He flew the North American X-15 on November 30, 1960, to a top altitude of 48,840 ft (14.9 km) and a top speed of Mach 1.75 (1,150 mph or 1,810 km/h).
Armstrong made seven flights in the X-15. He reached a top altitude of 207,500 ft (63.2 km) in the X-15-3, and a top speed of Mach 5.74 (4,000 mph or 6,615 km/h) in the X-15-1.
In September 1962 Armstrong was selected for NASA's Astronaut Group 2 or "The New Nine".
His first spaceflight was aboard Gemini 8 in 1966, for which he was the command pilot. On this mission, he performed the first manned docking of two spacecraft together with pilot David Scott.
Armstrong's second and last spaceflight was as mission commander of the Apollo 11 moon landing mission on July 20, 1969. On this mission, Armstrong and Buzz Aldrin descended to the lunar surface and spent 2½ hours exploring while Michael Collins remained in orbit in the Command Module.
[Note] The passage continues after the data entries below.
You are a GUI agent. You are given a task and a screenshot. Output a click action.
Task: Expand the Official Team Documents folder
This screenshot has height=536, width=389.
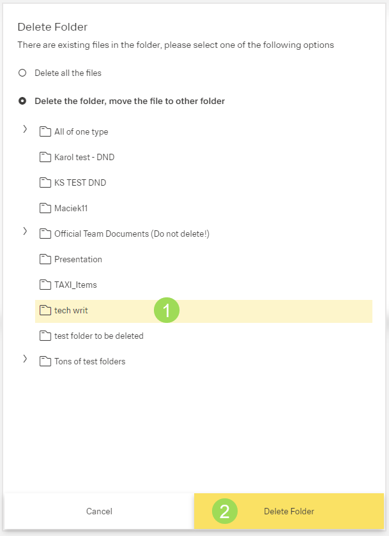coord(25,231)
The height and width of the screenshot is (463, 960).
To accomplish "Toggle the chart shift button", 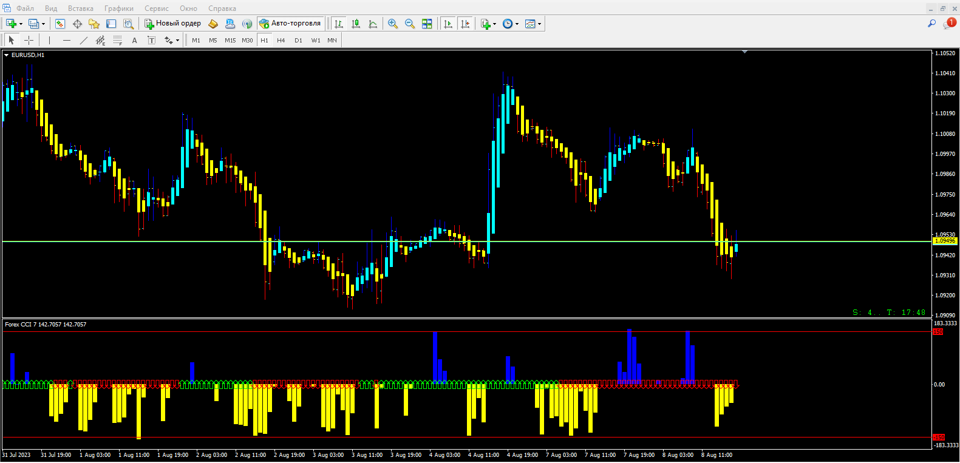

Armstrong announced shortly after the Apollo 11 flight that he did not plan to fly in space again.
Armstrong served on two spaceflight accident investigations. The first was in 1970, after Apollo 13. In 1986 President Ronald Reagan appointed him to the Rogers Commission, which investigated the Space Shuttle Challenger disaster of that year.
Armstrong retired from NASA in 1971.